The generalizations you have made so far do not fall within that same category. We cannot say that a ketogenic diet, in general, will improve kidney function or eliminate neuropathy. Such effects are only seen statistically, not in everyone.

Thanks for the feedback, I’m glad your neuropathy has settled and the kidneys aren’t getting worse. They might do a full human study one day. It’s hard getting funding, when there is nothing to sell.

Amen.

I thought Metformin was supposed to lower blood sugars and reduced insulin resistance?

From my own experience and my reading, I would say that the effects of Metformin depend on the patient. Also, that it has fewer unwanted side effects than most medicines. If a patient has recently been diagnosed with type 2 diabetes, they are most likely not demonstrating very much insulin resistance and a small amount of Metformin should produce a good effect.

However, with a “regular” American diet, high in carbohydrates, protein, and fats, insulin resistance will most likely increase with time, requiring higher doses of Metformin to keep the blood glucose in the normal range. Think of carbs as poisonous in such cases.
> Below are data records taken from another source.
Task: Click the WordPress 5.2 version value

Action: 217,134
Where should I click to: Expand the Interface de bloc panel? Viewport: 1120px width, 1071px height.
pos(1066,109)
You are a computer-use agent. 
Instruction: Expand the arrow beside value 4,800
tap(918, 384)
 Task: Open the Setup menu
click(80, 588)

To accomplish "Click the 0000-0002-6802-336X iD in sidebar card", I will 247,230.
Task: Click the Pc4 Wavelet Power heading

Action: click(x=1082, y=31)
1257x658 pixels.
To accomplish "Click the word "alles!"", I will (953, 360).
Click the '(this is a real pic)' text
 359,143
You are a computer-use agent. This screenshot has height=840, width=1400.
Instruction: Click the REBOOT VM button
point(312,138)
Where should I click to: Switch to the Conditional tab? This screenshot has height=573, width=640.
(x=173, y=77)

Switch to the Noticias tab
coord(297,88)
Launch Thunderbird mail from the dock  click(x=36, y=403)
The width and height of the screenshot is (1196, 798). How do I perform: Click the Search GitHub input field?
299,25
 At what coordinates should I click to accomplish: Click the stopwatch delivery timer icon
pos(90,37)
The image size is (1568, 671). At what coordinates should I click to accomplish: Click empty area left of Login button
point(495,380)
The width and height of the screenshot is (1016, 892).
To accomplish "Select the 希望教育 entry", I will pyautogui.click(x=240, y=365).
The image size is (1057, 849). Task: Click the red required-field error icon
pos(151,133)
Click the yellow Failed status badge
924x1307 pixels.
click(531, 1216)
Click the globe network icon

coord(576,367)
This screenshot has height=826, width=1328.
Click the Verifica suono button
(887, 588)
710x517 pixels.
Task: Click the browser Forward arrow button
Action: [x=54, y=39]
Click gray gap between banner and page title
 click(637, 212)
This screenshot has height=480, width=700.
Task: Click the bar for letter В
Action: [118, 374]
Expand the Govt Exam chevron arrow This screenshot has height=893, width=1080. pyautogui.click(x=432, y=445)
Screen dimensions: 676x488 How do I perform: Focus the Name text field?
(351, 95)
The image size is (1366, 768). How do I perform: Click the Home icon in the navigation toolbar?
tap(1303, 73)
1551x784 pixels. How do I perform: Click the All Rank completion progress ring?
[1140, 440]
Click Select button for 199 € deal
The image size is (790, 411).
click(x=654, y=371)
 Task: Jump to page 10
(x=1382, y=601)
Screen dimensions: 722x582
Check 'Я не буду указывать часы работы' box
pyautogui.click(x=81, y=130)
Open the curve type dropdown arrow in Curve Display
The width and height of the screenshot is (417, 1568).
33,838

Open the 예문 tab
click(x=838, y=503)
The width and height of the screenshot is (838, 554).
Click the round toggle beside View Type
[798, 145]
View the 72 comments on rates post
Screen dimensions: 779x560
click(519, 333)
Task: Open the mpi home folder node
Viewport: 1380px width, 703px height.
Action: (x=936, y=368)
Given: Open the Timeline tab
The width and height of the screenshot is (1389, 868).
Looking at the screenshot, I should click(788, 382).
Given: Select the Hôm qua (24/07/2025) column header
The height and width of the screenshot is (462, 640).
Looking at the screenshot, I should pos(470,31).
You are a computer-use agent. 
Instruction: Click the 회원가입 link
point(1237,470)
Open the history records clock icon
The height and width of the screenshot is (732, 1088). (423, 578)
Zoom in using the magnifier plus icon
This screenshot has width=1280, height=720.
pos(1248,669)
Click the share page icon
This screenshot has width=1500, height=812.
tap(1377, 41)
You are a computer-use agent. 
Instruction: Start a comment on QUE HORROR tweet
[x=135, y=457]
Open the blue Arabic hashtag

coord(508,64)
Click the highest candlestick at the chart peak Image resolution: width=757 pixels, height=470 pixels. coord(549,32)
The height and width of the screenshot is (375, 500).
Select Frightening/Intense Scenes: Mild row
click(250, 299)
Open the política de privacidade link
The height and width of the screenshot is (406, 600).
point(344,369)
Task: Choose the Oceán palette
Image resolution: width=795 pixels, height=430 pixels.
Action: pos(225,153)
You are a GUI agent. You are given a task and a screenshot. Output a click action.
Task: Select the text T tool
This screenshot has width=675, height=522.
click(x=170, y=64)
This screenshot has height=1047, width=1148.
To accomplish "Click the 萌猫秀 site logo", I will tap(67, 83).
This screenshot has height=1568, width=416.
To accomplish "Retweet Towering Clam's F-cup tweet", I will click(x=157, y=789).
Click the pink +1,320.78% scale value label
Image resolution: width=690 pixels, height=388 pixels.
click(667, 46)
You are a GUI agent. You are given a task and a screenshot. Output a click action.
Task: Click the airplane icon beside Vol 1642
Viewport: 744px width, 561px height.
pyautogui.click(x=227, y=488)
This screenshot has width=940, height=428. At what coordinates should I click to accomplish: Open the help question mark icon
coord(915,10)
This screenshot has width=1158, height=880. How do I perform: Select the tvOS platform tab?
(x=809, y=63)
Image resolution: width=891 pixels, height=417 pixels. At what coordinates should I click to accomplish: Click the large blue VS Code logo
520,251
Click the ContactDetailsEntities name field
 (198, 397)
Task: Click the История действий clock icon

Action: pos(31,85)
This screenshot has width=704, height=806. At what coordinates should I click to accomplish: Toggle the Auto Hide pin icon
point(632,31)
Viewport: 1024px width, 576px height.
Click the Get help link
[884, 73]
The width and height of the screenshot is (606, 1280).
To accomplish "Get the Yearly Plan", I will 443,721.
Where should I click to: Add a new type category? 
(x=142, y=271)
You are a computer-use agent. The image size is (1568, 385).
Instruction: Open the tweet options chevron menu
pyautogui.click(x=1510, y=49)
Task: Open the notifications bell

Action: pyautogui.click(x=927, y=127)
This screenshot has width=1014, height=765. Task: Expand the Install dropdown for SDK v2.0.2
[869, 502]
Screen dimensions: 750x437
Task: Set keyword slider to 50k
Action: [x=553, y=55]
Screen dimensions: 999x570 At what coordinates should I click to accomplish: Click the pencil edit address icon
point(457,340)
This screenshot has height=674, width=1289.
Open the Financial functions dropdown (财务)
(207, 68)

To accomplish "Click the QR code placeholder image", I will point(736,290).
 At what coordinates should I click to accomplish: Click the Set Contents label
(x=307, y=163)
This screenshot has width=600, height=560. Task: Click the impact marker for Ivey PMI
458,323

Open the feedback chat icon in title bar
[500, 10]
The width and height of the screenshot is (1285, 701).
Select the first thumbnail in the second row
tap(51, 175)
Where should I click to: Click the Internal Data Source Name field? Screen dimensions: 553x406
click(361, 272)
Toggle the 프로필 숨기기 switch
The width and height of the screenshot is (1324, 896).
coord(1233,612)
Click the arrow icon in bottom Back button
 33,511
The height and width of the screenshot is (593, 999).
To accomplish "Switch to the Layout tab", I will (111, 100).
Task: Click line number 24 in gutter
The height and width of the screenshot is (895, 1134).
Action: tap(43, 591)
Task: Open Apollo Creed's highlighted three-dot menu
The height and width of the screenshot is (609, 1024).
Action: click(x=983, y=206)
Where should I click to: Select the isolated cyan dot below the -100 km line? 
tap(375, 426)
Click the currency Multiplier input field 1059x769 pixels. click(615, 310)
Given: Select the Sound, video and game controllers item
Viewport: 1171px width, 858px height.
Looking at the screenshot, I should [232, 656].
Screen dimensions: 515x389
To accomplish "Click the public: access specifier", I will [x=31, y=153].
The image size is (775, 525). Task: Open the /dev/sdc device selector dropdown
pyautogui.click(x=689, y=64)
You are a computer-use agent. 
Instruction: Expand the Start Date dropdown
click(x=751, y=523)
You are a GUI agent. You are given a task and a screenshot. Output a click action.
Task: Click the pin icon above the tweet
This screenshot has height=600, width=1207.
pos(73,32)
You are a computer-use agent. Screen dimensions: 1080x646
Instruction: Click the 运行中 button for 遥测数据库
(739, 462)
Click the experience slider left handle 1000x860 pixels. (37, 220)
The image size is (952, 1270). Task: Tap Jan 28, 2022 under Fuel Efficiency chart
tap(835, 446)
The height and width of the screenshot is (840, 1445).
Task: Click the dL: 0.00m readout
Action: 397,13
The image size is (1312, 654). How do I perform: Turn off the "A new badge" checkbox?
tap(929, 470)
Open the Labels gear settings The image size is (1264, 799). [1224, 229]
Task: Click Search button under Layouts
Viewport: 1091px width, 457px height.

Eventually other medicines will have to be added, and finally the patient will require ever-increasing amounts of insulin, due to the increasing insulin resistance.

There can be a plateau where medications can stabilize, otherwise the end result can be loss of feet and vision due to reduced circulation or neuropathy, and eventually an early death. This is why a ketogenic diet is so exciting and important for public health.

The statements made in this posting are my opinions, not medical advice. See a knowledgeable doctor for accurate information. Do not start this or any diet or other major life change without informing your doctor.

Always work with a doctor if you wish to try a ketogenic diet, and make sure you take good vitamin and other supplementation when you change your metabolism type from glycolysis to ketosis.